== Instructions for the task ==
Copy each line of the material below that contains the string "field". Case counts.

== Records for the exercise ==
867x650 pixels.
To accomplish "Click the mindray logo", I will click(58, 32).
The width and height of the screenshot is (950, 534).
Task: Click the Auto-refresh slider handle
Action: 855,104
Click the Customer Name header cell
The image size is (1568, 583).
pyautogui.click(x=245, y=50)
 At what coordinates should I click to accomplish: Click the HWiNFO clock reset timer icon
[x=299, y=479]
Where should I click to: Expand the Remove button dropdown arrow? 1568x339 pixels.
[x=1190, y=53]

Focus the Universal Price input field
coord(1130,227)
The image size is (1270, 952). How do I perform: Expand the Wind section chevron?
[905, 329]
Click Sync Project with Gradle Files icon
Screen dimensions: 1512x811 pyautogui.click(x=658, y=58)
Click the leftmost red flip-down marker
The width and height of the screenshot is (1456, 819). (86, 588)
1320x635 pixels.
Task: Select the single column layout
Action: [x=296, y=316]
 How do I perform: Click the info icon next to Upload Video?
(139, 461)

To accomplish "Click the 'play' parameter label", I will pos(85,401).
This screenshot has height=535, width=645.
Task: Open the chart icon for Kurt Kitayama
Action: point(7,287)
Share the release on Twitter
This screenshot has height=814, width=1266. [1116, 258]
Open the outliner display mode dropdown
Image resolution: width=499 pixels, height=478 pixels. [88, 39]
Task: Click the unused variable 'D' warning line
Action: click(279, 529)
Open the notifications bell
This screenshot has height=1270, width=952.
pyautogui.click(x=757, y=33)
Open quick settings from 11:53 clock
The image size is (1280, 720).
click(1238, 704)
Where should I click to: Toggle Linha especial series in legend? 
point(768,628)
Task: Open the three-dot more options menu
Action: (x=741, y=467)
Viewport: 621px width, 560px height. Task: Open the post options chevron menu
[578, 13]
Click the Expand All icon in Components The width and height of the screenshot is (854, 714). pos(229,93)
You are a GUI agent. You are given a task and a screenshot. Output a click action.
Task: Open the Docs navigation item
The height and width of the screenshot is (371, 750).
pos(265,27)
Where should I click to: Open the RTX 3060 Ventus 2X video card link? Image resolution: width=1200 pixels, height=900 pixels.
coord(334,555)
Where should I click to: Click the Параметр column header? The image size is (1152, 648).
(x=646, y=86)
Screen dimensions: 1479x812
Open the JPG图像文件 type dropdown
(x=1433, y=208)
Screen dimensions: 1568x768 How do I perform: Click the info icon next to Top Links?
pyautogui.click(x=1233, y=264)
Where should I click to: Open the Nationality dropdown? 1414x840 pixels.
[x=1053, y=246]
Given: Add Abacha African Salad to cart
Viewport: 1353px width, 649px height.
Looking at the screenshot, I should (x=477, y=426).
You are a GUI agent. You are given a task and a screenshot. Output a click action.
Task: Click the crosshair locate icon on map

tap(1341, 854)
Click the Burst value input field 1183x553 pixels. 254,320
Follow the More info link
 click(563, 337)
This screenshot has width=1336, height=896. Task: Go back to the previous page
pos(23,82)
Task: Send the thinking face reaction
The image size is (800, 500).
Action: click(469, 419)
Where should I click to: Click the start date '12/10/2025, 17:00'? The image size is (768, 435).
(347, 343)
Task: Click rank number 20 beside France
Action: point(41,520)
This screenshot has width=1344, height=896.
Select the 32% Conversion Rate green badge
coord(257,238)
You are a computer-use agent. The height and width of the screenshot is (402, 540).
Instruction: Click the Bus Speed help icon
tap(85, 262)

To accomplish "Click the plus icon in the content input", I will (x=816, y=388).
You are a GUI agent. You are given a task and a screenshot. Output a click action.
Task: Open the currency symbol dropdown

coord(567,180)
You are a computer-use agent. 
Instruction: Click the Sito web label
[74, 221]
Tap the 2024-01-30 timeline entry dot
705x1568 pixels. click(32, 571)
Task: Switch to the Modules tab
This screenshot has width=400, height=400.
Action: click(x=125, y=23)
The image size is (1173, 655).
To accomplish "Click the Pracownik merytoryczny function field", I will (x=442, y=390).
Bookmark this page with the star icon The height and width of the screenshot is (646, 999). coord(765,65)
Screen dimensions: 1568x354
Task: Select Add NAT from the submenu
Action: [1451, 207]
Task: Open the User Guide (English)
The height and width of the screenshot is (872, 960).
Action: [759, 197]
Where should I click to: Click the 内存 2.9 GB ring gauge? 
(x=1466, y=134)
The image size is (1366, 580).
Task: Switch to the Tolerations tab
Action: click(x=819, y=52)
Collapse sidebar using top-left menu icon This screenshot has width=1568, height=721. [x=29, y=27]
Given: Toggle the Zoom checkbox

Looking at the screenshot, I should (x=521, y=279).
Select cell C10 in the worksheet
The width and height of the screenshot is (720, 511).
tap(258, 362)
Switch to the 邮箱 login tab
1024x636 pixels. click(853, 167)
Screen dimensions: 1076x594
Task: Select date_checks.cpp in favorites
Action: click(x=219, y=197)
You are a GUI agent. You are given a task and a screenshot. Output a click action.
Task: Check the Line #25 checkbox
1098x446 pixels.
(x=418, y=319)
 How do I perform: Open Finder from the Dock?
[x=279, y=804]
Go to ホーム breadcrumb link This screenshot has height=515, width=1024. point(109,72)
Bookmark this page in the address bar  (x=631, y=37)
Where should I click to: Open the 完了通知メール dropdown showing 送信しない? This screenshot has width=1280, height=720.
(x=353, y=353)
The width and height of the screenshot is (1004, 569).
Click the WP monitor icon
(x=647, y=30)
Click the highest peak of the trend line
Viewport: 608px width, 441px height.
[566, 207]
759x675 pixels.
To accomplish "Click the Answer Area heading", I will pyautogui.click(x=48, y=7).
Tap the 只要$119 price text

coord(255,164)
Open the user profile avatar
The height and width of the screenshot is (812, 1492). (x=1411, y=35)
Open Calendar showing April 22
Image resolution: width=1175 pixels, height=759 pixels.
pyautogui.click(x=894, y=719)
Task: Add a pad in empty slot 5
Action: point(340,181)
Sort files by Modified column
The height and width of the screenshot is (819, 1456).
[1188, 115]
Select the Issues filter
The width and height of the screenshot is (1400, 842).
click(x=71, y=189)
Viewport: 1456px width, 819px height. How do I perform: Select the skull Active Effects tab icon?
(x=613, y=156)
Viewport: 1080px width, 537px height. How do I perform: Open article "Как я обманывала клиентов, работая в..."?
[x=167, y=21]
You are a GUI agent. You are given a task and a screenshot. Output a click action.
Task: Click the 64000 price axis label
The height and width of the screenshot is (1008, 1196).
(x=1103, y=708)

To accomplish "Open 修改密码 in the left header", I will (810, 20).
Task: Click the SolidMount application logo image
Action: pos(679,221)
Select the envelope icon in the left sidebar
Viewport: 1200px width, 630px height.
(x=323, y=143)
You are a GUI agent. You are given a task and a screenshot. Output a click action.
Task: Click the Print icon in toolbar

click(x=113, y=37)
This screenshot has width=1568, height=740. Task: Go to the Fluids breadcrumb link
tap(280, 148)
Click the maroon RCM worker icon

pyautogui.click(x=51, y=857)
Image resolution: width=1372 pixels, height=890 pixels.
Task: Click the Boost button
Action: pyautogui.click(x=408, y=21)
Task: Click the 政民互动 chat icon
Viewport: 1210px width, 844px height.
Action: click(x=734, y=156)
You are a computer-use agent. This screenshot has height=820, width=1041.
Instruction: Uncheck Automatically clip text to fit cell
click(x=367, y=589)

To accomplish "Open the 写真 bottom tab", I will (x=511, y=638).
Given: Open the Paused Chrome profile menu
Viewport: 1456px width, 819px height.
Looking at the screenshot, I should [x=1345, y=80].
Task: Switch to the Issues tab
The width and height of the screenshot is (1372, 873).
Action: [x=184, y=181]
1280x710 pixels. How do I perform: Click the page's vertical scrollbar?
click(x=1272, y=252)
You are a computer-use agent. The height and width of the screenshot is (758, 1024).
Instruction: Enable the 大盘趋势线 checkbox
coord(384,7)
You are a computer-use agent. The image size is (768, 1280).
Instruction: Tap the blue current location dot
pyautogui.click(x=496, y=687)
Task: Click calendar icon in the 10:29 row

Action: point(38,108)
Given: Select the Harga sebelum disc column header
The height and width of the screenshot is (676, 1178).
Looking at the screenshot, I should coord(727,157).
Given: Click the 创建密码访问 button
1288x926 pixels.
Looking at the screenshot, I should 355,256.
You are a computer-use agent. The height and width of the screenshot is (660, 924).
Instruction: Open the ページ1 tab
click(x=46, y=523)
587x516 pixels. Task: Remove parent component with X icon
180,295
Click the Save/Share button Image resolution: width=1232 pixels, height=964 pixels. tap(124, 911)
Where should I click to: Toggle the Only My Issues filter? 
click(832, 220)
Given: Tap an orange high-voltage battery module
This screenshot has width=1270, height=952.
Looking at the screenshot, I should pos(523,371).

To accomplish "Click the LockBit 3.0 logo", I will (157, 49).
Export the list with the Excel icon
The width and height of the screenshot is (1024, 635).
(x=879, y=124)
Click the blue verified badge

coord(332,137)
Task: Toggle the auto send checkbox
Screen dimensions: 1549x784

== Answer for the task ==
Focus the Universal Price input field
Click the Burst value input field 1183x553 pixels. 254,320
To accomplish "Click the Pracownik merytoryczny function field", I will (x=442, y=390).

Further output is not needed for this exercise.